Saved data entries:
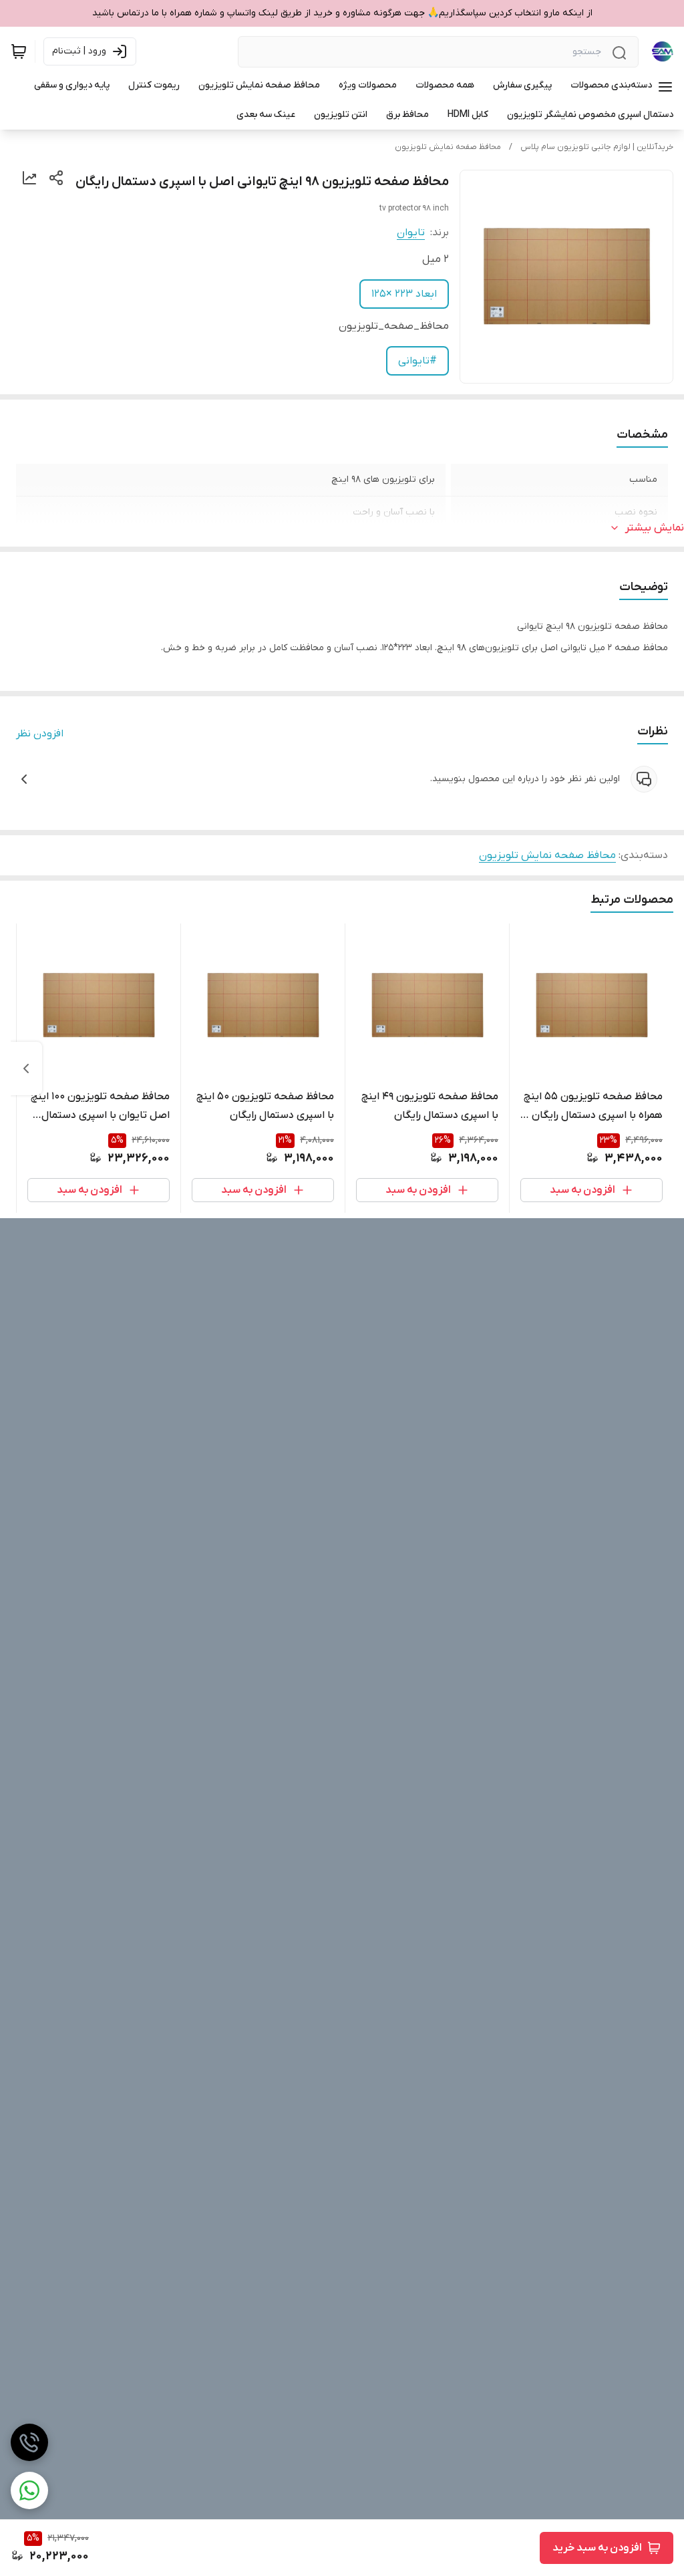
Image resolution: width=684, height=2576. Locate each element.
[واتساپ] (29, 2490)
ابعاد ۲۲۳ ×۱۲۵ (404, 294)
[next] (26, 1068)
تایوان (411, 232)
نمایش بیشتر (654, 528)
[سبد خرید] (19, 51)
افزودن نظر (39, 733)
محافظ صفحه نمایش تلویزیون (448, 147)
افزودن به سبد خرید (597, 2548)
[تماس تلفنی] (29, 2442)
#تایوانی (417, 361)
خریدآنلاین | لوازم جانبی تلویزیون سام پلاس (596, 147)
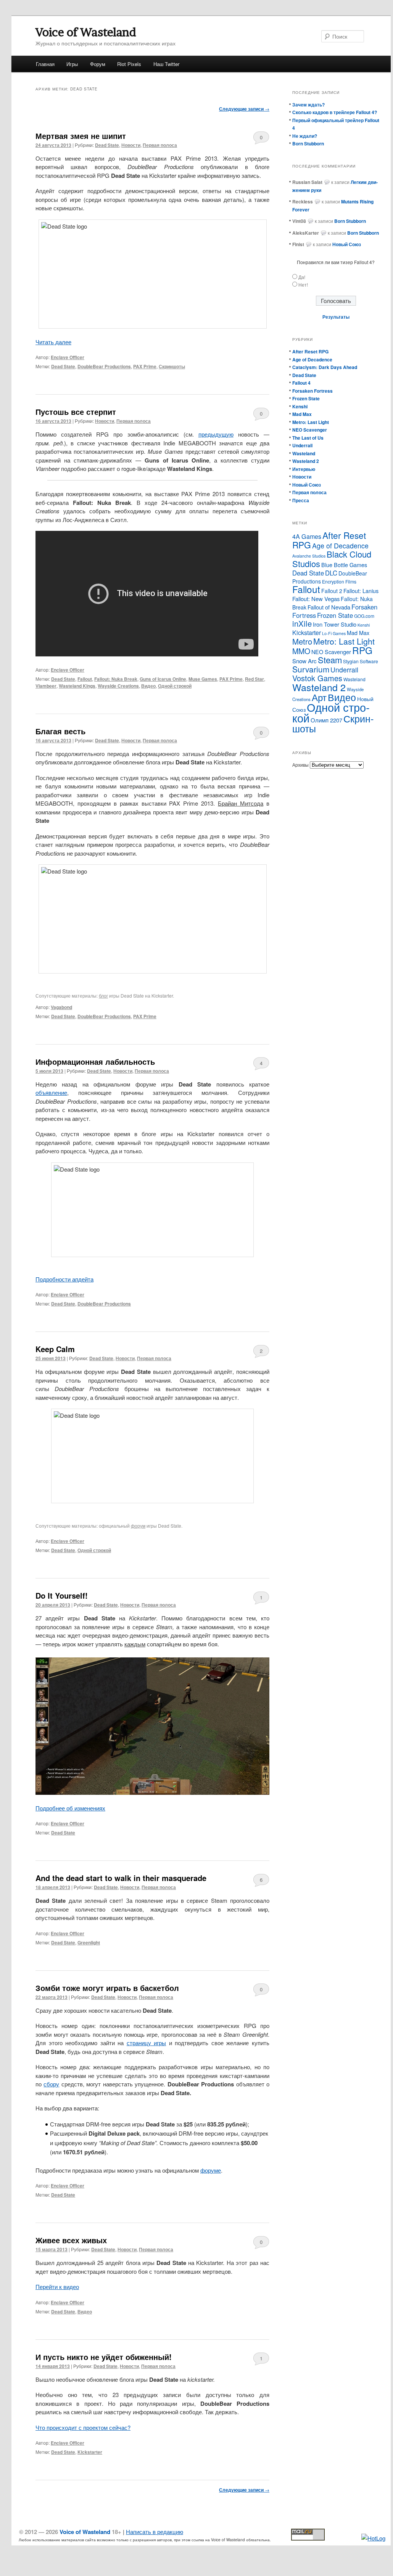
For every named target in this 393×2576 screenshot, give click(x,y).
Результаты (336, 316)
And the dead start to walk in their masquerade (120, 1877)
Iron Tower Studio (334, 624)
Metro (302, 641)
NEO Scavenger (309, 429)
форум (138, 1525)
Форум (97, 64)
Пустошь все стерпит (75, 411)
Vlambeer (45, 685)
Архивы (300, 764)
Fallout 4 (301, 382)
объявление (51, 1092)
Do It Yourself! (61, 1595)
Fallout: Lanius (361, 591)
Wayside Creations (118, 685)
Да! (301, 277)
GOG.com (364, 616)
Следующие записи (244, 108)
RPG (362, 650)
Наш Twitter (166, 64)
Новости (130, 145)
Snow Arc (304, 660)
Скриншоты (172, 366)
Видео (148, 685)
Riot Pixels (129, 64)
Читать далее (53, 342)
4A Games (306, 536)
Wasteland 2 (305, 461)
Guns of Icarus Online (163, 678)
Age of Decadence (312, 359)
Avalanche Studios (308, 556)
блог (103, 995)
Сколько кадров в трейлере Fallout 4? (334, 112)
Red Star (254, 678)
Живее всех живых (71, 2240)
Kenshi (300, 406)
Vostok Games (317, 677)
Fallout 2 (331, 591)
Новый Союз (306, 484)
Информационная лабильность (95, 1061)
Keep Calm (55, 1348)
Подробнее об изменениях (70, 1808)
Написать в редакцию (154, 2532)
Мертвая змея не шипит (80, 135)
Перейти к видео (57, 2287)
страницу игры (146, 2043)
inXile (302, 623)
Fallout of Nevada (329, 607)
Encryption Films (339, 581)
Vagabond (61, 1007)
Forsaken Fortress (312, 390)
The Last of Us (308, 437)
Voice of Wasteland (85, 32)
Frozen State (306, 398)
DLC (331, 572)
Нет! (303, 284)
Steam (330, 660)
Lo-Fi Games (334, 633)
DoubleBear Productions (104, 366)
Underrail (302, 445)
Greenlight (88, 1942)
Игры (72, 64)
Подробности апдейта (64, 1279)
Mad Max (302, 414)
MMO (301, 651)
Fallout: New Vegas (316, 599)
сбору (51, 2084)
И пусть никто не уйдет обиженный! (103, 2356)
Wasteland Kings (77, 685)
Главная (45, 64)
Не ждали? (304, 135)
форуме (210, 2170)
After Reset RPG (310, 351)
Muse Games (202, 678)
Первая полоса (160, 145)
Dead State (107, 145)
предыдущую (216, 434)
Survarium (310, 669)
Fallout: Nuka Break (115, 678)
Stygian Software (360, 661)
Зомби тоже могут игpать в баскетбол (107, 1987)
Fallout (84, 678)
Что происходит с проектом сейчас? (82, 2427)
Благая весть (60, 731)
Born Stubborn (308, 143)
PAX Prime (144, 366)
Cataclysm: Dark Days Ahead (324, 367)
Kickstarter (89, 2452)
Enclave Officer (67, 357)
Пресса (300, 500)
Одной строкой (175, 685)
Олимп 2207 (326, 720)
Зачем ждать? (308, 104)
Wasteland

TASK PROMPT
Give back, word for word, only the lines above from the line holding "Age of Decadence (312, 359)" to the line holding "Voice of Wasteland (85, 32)", both included.

EXERCISE RESPONSE
Age of Decadence (312, 359)
Avalanche Studios (308, 556)
блог (103, 995)
Сколько кадров в трейлере Fallout 4? (334, 112)
Red Star (254, 678)
Живее всех живых (71, 2240)
Kenshi (300, 406)
Vostok Games (317, 677)
Fallout 2 (331, 591)
Новый Союз (306, 484)
Информационная лабильность (95, 1061)
Keep Calm (55, 1348)
Подробнее об изменениях (70, 1808)
Написать в редакцию (154, 2532)
Мертвая змея не шипит (80, 135)
Перейти к видео (57, 2287)
страницу игры (146, 2043)
inXile (302, 623)
Fallout of Nevada (329, 607)
Encryption Films (339, 581)
Vagabond (61, 1007)
Forsaken Fortress (312, 390)
The Last of Us (308, 437)
Voice of Wasteland (85, 32)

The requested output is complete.